After the waiting period, submit the signed marital settlement agreement and proposed Decree of Divorce. Most uncontested cases are approved on the paperwork without a hearing.

7. Receive certified copies of the decree

After the judge signs the decree, the 3. File Your Forms With the Allegheny County Court of Common Pleas clerk produces certified copies. Get several at once: name changes, account closures, and beneficiary updates each need an original.

What Online Divorce Costs in Pittsburgh

  • Pure DIY (state e-filing portal): $280–$460 total. Just filing fees, notary, and certified-copy fees.

  • Divorce.com™ flat-fee online divorce: $779–$1459 total (service fee $499–$999 + court filing fees). Includes form prep, filing guidance, and a Case Manager.

  • Attorney-handled online filing: $1,500–$3,500 for uncontested cases; $7,500+ for contested.

Online divorce saves $3,000–$15,000 over hiring full attorney representation for most uncontested Pittsburgh cases.

Where Pittsburgh Divorce Filings Are Processed

Pittsburgh divorce filings are processed through 3. File Your Forms With the Allegheny County Court of Common Pleas.

3. File Your Forms With the Allegheny County Court of Common Pleas
440 Ross StreetPittsburgh, PA 15219

Most of the process — including filing, service acceptance, and final-decree submission — happens electronically through the PACFile e-filing system in counties that participate. Hearings (when required) are usually brief and sometimes held by video conference.

How Fast Can You Get Divorced Online in Pittsburgh?

Pennsylvania's waiting period sets the floor. With prompt service and a clean settlement, most Pittsburgh online divorces finalize in 2–4 months from filing.

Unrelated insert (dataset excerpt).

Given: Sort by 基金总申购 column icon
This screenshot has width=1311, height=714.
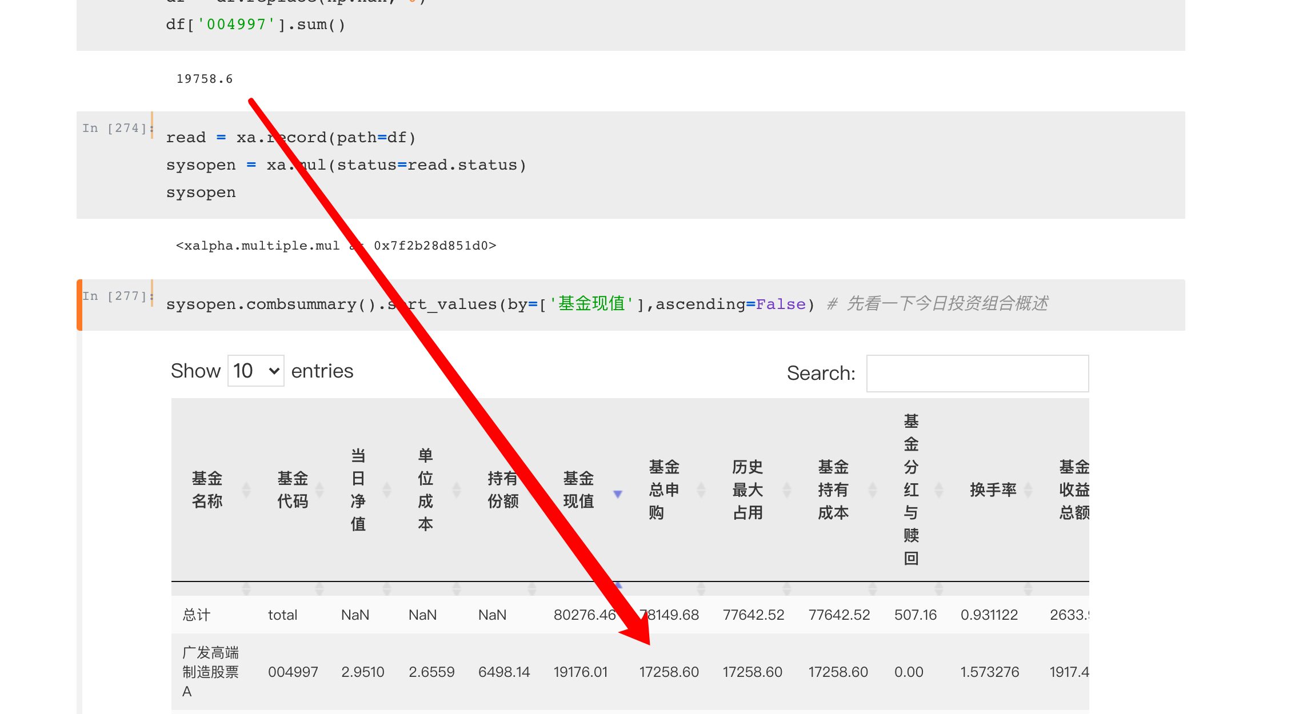Looking at the screenshot, I should tap(701, 490).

  • Joint petition or quick service: wait period + 2–4 weeks for the judge to sign the decree

  • Standard uncontested with service: 2–5 months total

  • If anything in the paperwork is incomplete: add 4–8 weeks for the clerk to flag and resubmit

When You Shouldn't File Online in Pittsburgh

The online process assumes both spouses are working together. It's the wrong fit when:

  • You and your spouse genuinely disagree on custody, support, or property

  • One spouse may be hiding income or assets

  • There's a closely-held business, significant retirement plan, or pension to value

  • There's a history of domestic violence or coercion

  • One spouse is in active military service and needs SCRA protections

In those situations, a brief consultation with a Pennsylvania family-law attorney before filing anything is worth the time.

The Easiest Way to File Online in Pittsburgh

When the case is uncontested, Divorce.com™ handles the entire Pittsburgh filing for a flat fee — every required Pennsylvania form generated from a guided questionnaire, court filing handled, real Case Managers if you get stuck.

For most uncontested Pittsburgh divorces, the process takes 2–4 months from start to decree, and the total cost lands between $779 and $1459 — a fraction of an attorney's retainer.

Upfront pricing at a fraction of the cost of traditional divorce

Divorce doesn’t have to cost as much as a car.

Traditional Divorce

$25-$30k

Divorce.com

$499

-

$1,999

We've helped with

over 1 million divorces

We provide everything you need to get divorced — from conflict resolution to filing support and access to divorce experts — in one comprehensive, convenient online platform.